> **PROBLEM**: Could you transcribe exactly the lines from the one containing "Open the Lista completa link" through the last line of the records below, leaving out the pictures?

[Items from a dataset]

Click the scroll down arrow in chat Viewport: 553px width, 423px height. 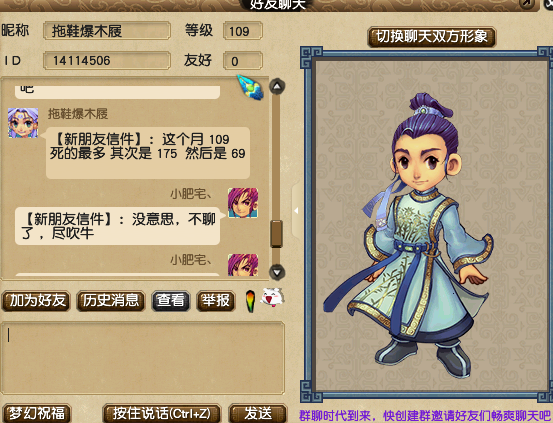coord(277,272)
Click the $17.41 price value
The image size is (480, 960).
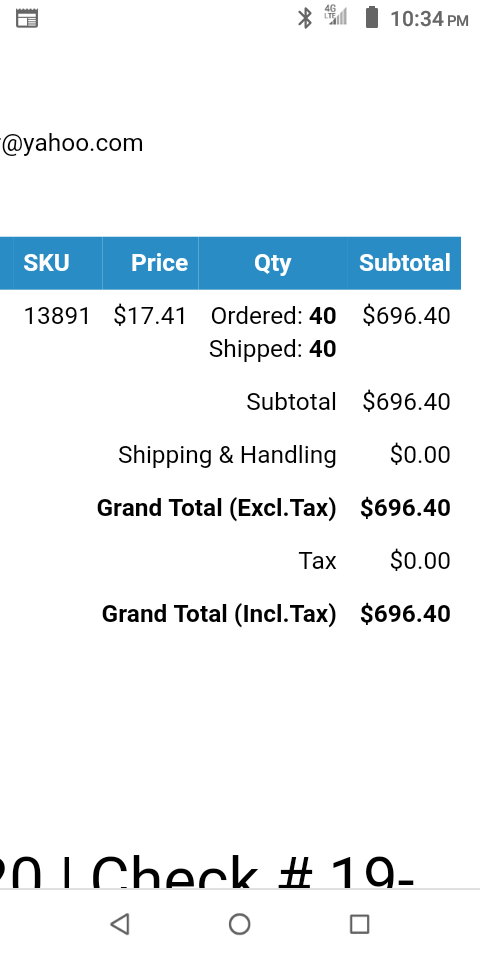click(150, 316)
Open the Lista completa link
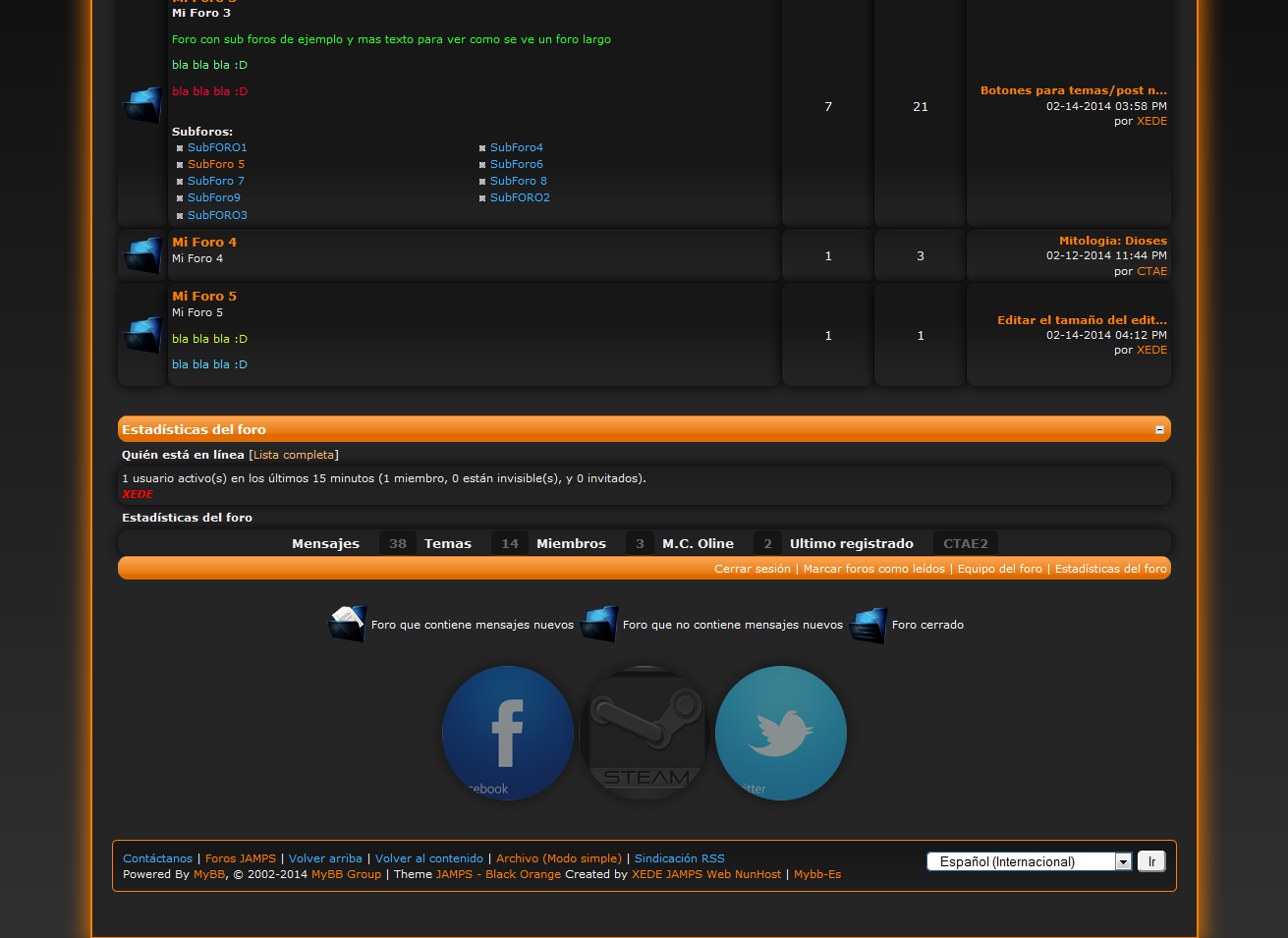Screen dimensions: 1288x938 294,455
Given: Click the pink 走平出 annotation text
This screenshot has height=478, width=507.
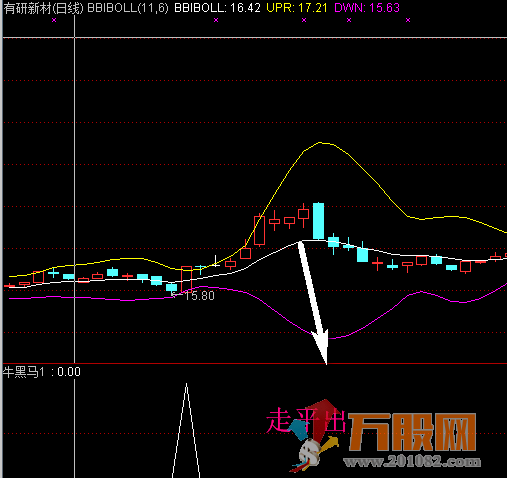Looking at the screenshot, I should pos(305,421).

> **YOUR RESPONSE**:
Open the Lista completa link
Screen dimensions: 1288x938 294,455
Given: Click the pink 走平出 annotation text
This screenshot has height=478, width=507.
Looking at the screenshot, I should pos(305,421).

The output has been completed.